Para Rezende, declarações desse tipo mostram que a disputa ultrapassa a questão sanitária e ocorre em um ambiente de forte concorrência entre os produtores europeus e o agronegócio brasileiro.
“É impossível ignorar o componente comercial dessa discussão. O produtor europeu está submetido a custos elevados e vê o Brasil ampliar sua presença internacional com uma produção altamente competitiva. Isso não elimina a obrigação brasileira de cumprir as regras do mercado para o qual pretende vender, mas também não podemos aceitar que uma pendência regulatória seja utilizada para construir a imagem de que o alimento brasileiro é inseguro ou inferior. São coisas diferentes e precisam ser tratadas dessa forma”, diz o presidente do IA.
A Comissão Europeia já havia informado que o Brasil poderá retornar à lista de fornecedores autorizados quando conseguir demonstrar o cumprimento das exigências. O problema é que, para algumas cadeias, especialmente a bovina, a adequação pode demandar mais tempo porque envolve informações referentes ao histórico dos animais.
Mullooly afirmou que a Comissão Europeia também descartou uma alternativa que vinha sendo considerada nos bastidores: permitir que regiões, propriedades ou cadeias brasileiras que conseguissem demonstrar individualmente o cumprimento das regras continuassem exportando. Segundo o parlamentar, a autorização dependerá da situação do País perante as exigências europeias.
Rezende considera que esse é justamente o ponto que exige uma resposta rápida do governo e do setor produtivo.
“Agora não adianta discutir apenas se a decisão europeia é justa ou injusta. O Brasil precisa identificar exatamente quais garantias ainda não foram consideradas suficientes, estabelecer um cronograma para atender cada uma delas e negociar uma solução que permita recuperar o mercado no menor prazo possível. Cada mês de restrição representa espaço que pode ser ocupado por concorrentes e, depois que outro fornecedor conquista esse comprador, recuperar a posição custa muito mais”, afirma Isan.
O mercado europeu não é o maior destino em volume da carne brasileira, mas possui importância estratégica por comprar produtos de maior valor agregado e funcionar como referência sanitária para outros compradores internacionais. Em 2025, as exportações brasileiras de carnes bovina e de aves para o bloco movimentaram cerca de R$ 9,3 bilhões, considerando a conversão dos US$ 1,8 bilhão registrados no período pelo câmbio atual próximo de R$ 5,15.
A pressão política contra o produto brasileiro também ganhou força na Irlanda. Nesta segunda-feira, Kenny pediu ao governo irlandês esclarecimentos sobre o destino das carnes brasileiras importadas antes da entrada em vigor das novas regras e defendeu até mesmo o recolhimento desses produtos. A reivindicação do parlamentar, porém, não significa que a União Europeia tenha determinado um recall.

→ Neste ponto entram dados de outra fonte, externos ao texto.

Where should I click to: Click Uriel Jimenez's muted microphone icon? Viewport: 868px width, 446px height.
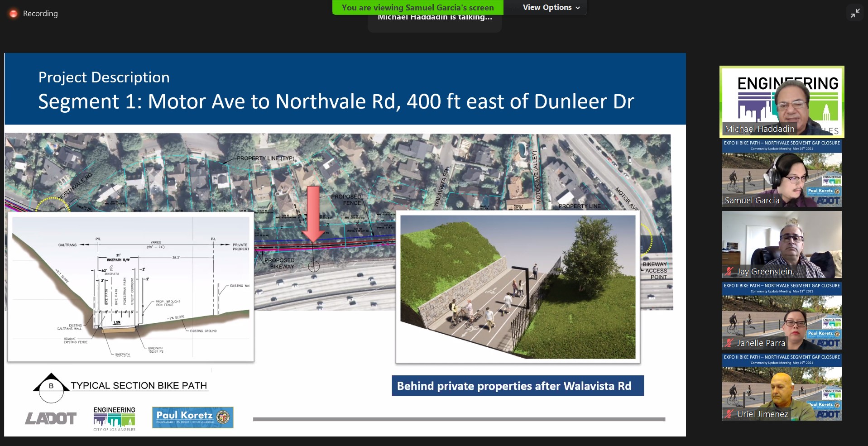(x=729, y=414)
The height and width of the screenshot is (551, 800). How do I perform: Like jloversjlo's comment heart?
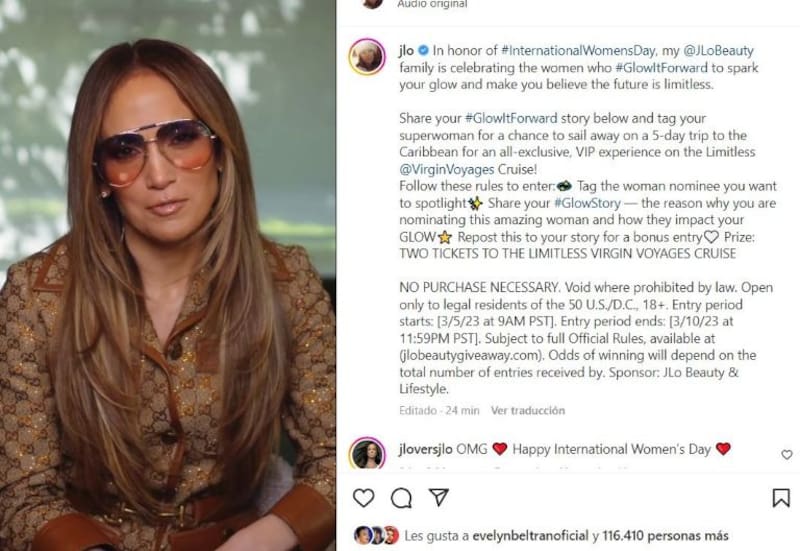tap(787, 454)
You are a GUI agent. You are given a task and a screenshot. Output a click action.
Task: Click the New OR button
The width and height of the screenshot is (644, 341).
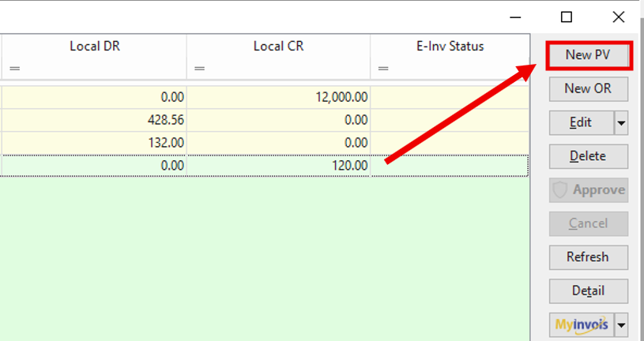coord(588,89)
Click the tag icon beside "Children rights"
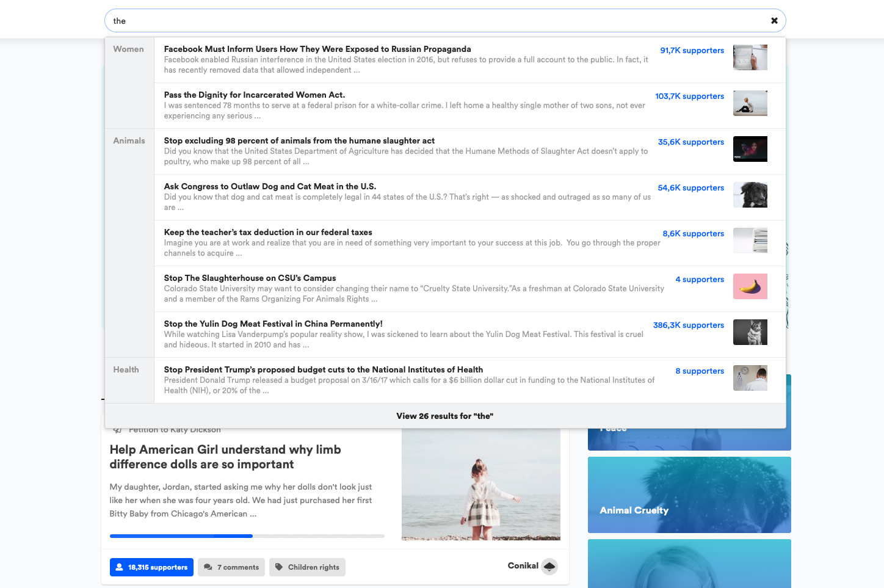Viewport: 884px width, 588px height. [x=279, y=567]
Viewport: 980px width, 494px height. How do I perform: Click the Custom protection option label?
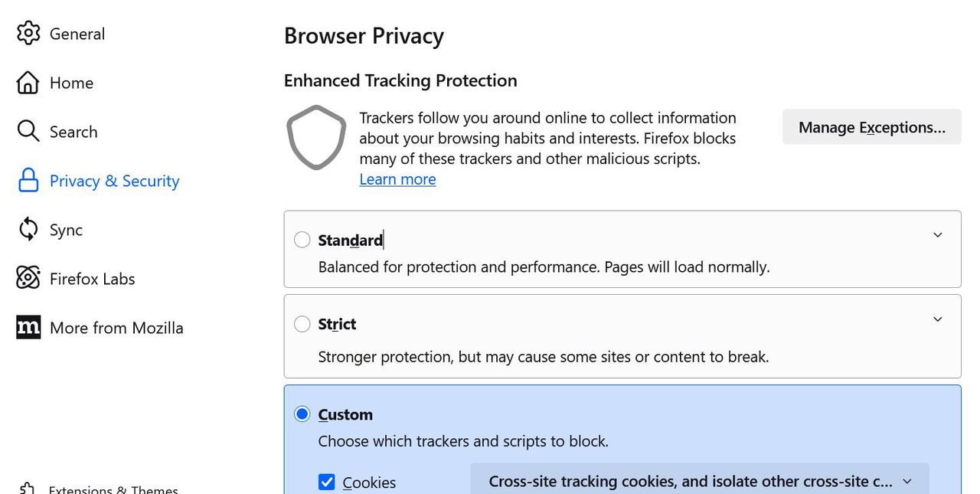[345, 414]
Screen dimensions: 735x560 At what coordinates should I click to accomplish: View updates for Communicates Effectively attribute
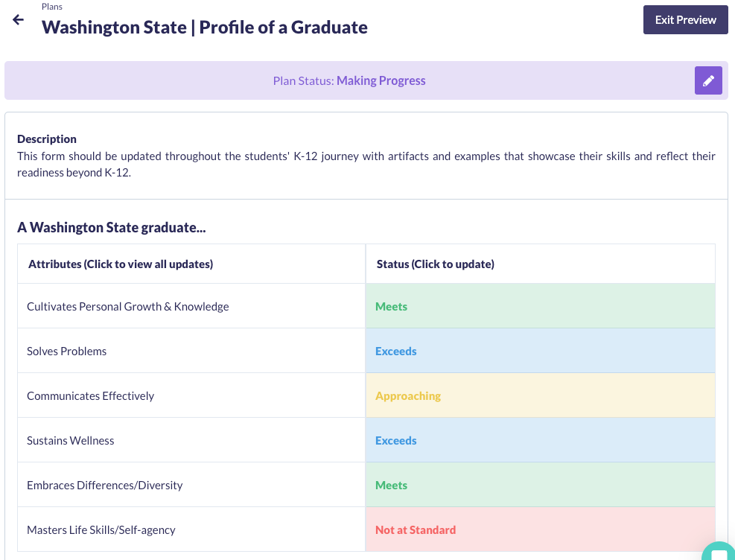coord(91,395)
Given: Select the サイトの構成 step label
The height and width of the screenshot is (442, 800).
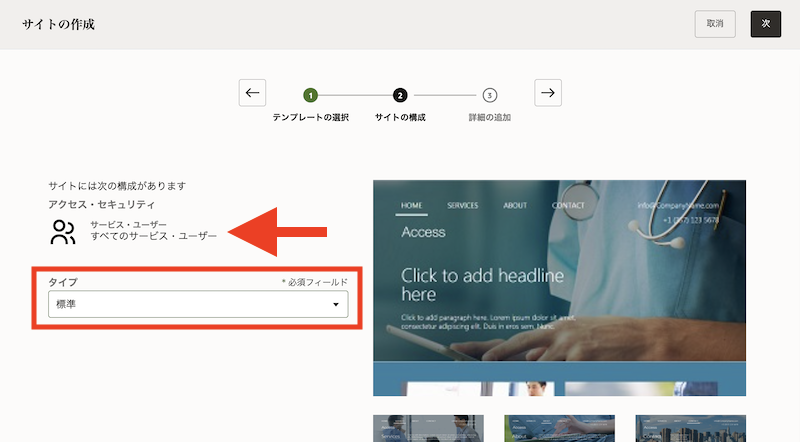Looking at the screenshot, I should coord(400,118).
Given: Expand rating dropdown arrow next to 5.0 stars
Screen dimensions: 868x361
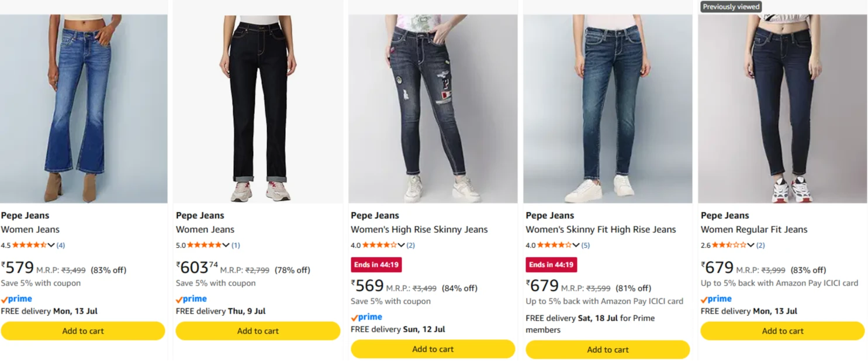Looking at the screenshot, I should [226, 245].
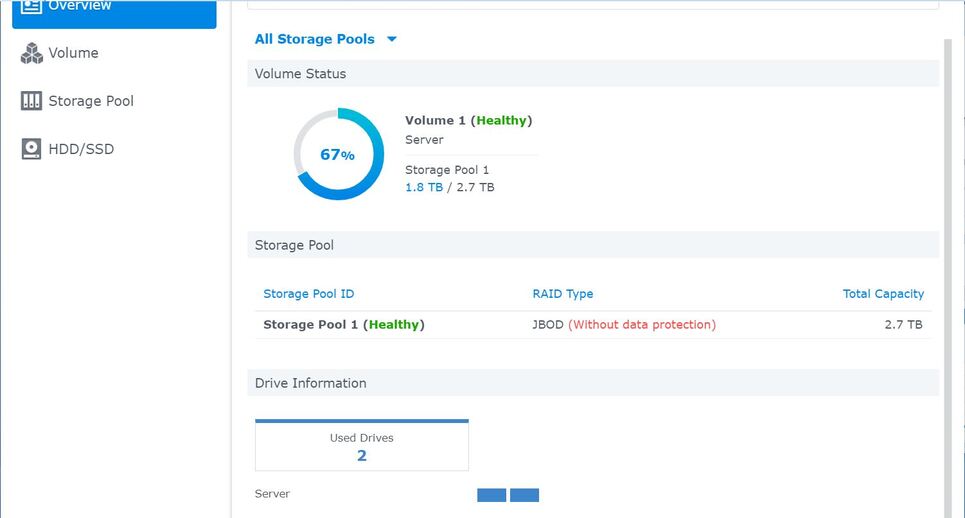The image size is (965, 518).
Task: Click the Volume 1 (Healthy) title
Action: click(x=468, y=120)
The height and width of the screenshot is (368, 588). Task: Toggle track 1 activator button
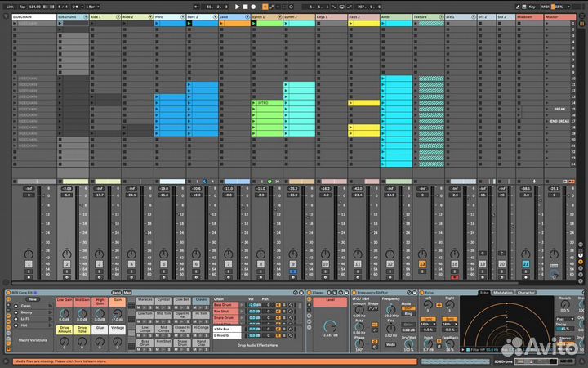(29, 265)
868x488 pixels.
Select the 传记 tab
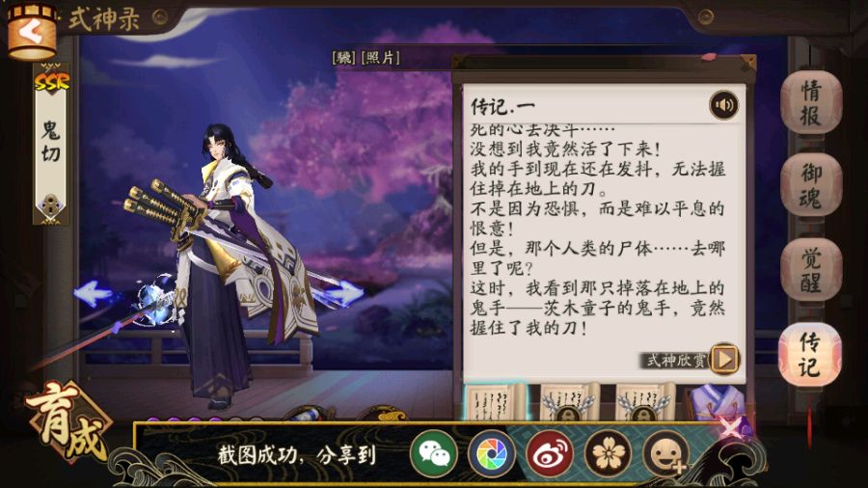809,355
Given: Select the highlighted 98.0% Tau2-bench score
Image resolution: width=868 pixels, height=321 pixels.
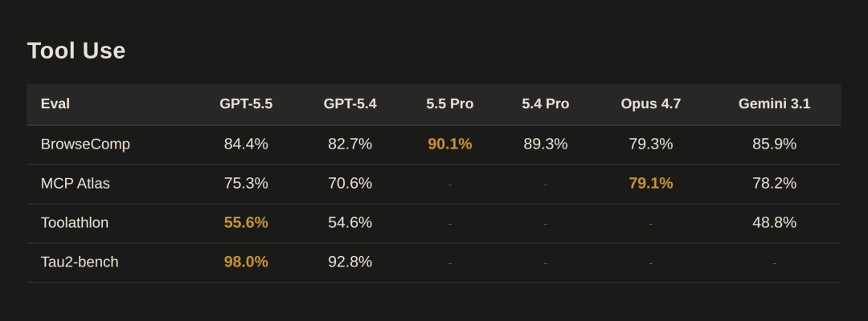Looking at the screenshot, I should pyautogui.click(x=246, y=262).
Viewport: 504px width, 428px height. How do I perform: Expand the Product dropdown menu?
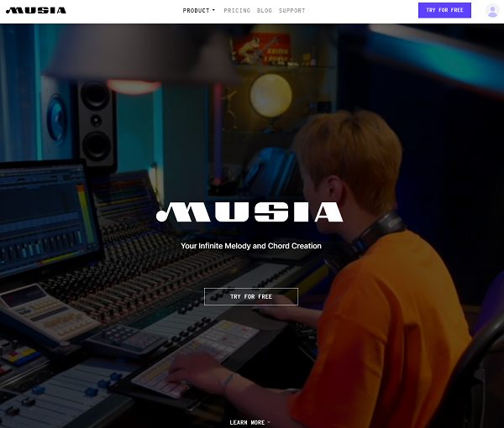point(198,11)
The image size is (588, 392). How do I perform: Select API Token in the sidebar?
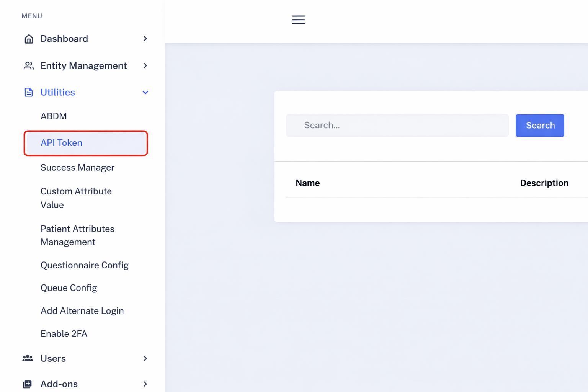pos(61,143)
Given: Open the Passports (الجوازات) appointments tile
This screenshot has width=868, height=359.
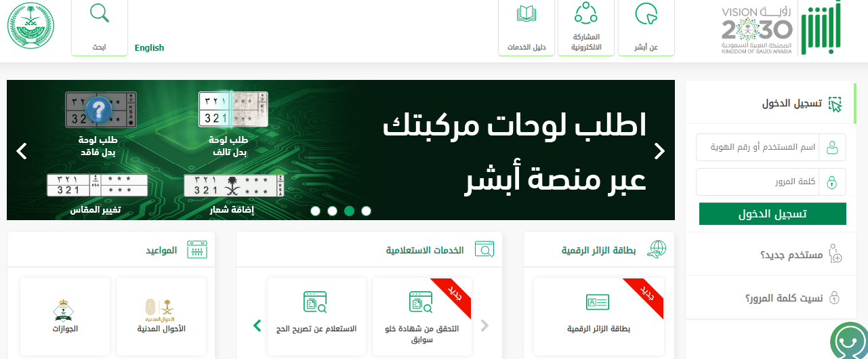Looking at the screenshot, I should point(66,316).
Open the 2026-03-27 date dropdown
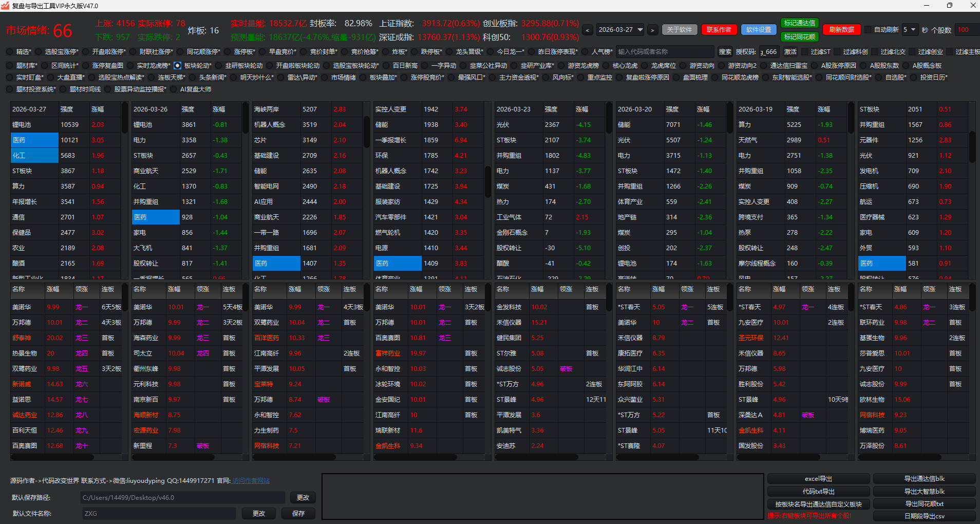The height and width of the screenshot is (524, 980). (620, 30)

Pelas informações divulgadas por Mullooly após o contato com a Comissão Europeia, produtos que tenham deixado o Brasil antes da entrada em vigor da nova regra poderão ser tratados de maneira diferente dos novos embarques.
Para o Brasil, portanto, a discussão muda de fase nesta semana. Depois das tentativas de evitar a entrada em vigor da medida, a prioridade passa a ser demonstrar o atendimento às exigências europeias e reduzir o período de afastamento de um dos mercados mais rigorosos e valorizados para as proteínas animais brasileiras.